**SOURCE EXTRACT**:
==========

Like many Americans, I grew up in a household in which the prevailing economic philosophy was quite simple: Make money, spend money. More is better than less, and sooner is better than later.
I have spent most of my adult life diligently studying the exquisite nuances and the intricate relationships of the Dismal Science, but I will confess the more rudimentary approach of my parents has worked pretty well for a lot of American households over the long run.
The recent pandemic caused a major disruption to this basic approach to the U.S. economy, and we are still trying to get back to some semblance of a pre-COVID normal. We are not quite there yet. Many households are still feeling the aftershocks of both the pandemic itself and the policy measures that attempted to alleviate the shock of the pandemic.
Nevertheless, we are getting closer to a version of normal. The big question now is: How much longer is this going to take?
On the chart I have graphed the rate of change curves for two basic economic indicators: personal income and personal spending. These are the fundamentals. The importance and interdependence of these two indicators is so intuitively obvious that most of the time these curves are a nonstory. They usually just chug along, exhibiting steady growth in close proximity to one another. We simply tend to take for granted the whole "make money, spend money" part of our daily lives. During COVID, however, things got volatile — to put it mildly.

==========

**SUPPLIED ENTRIES**:

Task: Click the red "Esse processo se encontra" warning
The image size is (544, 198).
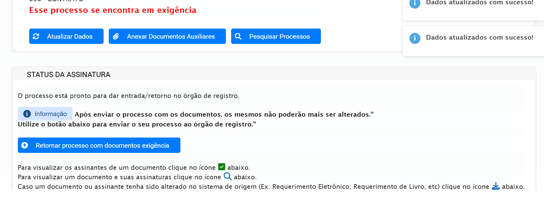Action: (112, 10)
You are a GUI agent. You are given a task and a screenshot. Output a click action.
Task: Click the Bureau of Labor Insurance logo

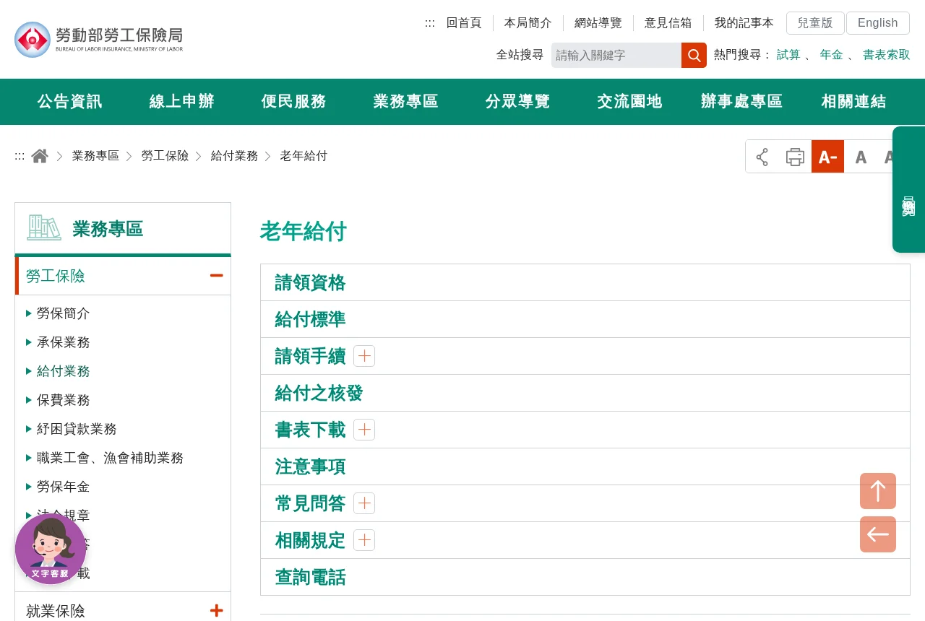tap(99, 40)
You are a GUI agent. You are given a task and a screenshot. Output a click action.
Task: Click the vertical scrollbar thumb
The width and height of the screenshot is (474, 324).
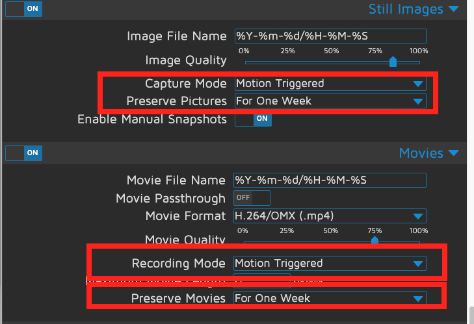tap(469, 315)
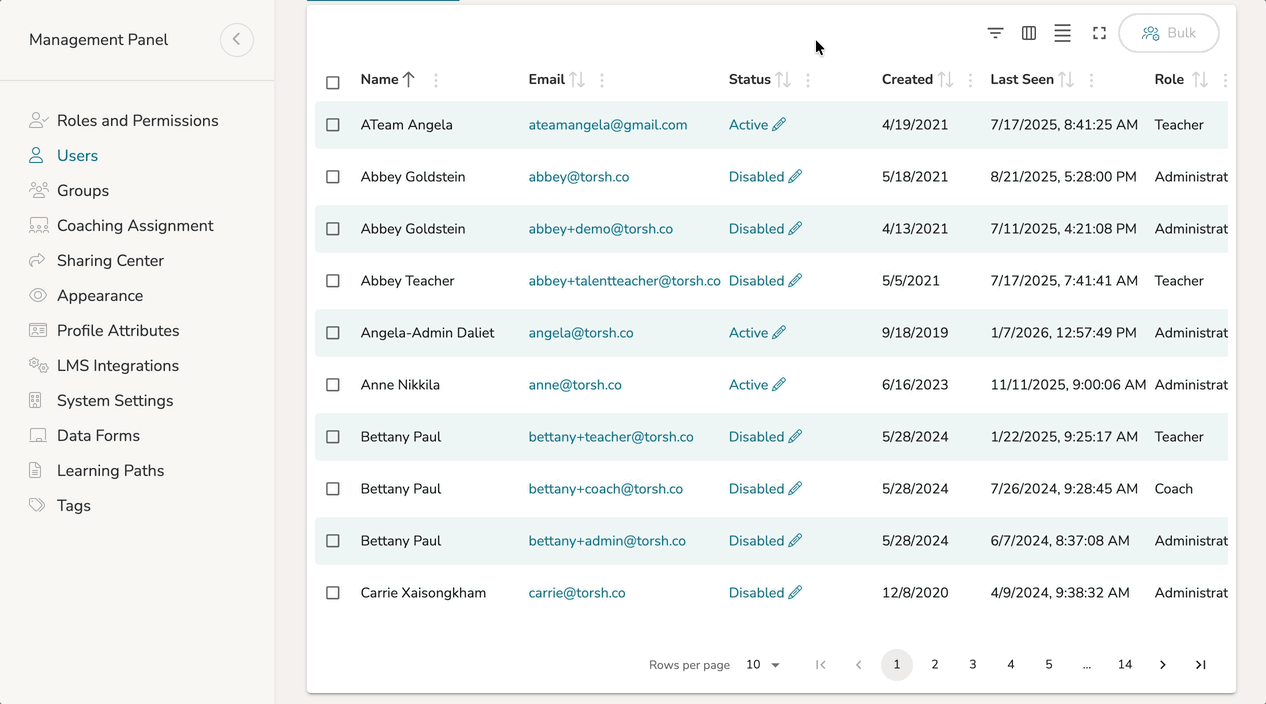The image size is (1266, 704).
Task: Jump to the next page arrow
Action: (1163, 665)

==========

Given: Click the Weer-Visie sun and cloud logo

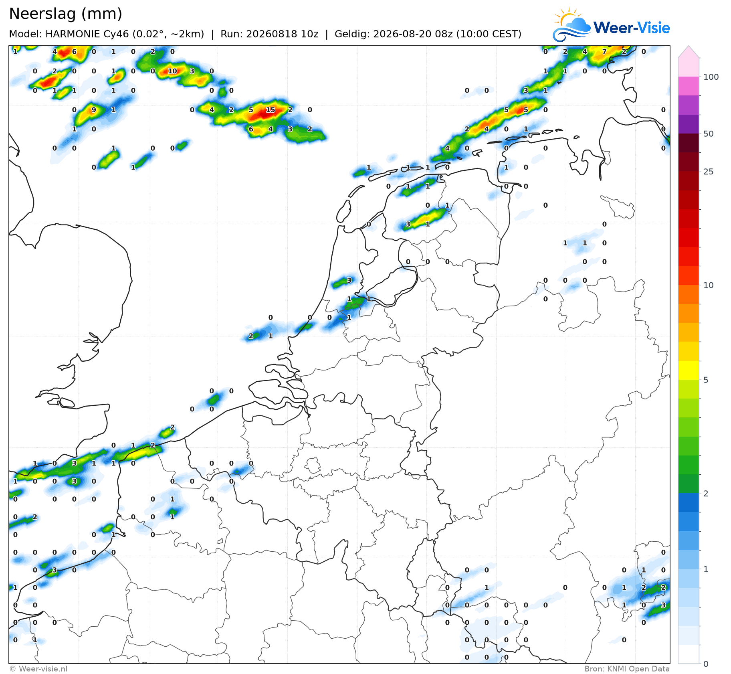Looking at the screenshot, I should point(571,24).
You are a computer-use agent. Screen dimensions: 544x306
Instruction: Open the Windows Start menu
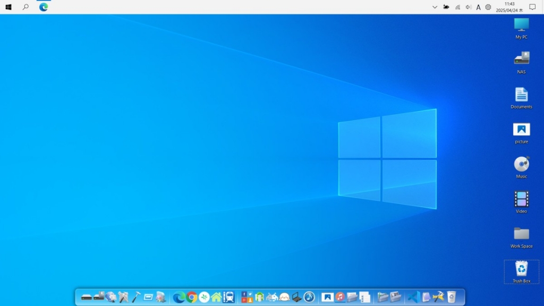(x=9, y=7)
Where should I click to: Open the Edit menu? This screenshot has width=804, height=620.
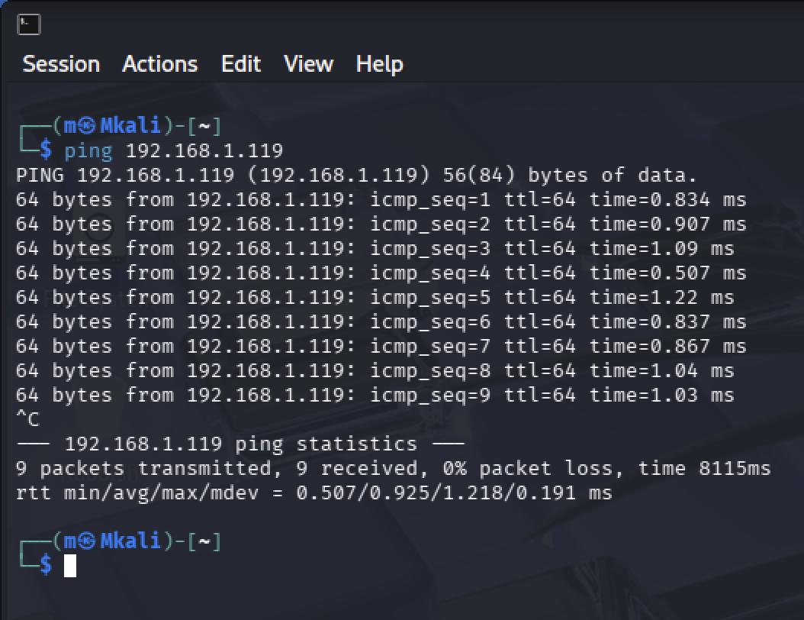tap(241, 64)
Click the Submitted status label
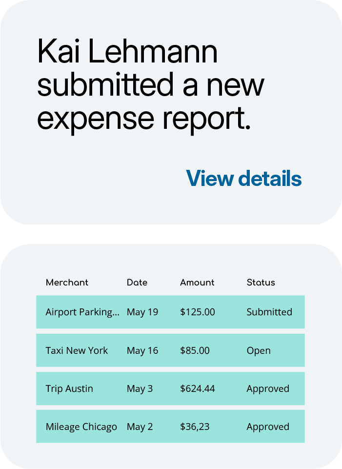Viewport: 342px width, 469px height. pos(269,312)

==========

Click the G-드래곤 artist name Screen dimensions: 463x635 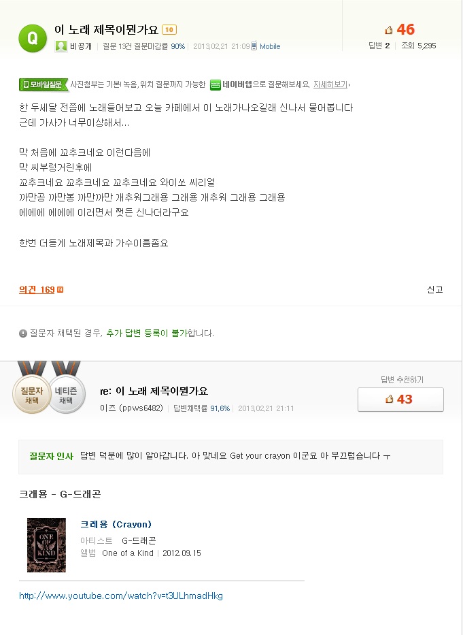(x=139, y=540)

==========

**WORK TASK A**: According to the economics passage, which two economic indicators are shown on the chart?
**WORK TASK B**: List every principle of the economic philosophy that the economics passage says prevailed in the household the writer grew up in.
**WORK TASK C**: Write out the part of the economics passage that opens with the words containing "On the chart" and closes with "put it mildly.".

**WRITTEN ANSWER A**: Personal income and personal spending.

**WRITTEN ANSWER B**:
- Make money
- Spend money
- More is better than less
- Sooner is better than later

**WRITTEN ANSWER C**:
On the chart I have graphed the rate of change curves for two basic economic indicators: personal income and personal spending. These are the fundamentals. The importance and interdependence of these two indicators is so intuitively obvious that most of the time these curves are a nonstory. They usually just chug along, exhibiting steady growth in close proximity to one another. We simply tend to take for granted the whole "make money, spend money" part of our daily lives. During COVID, however, things got volatile — to put it mildly.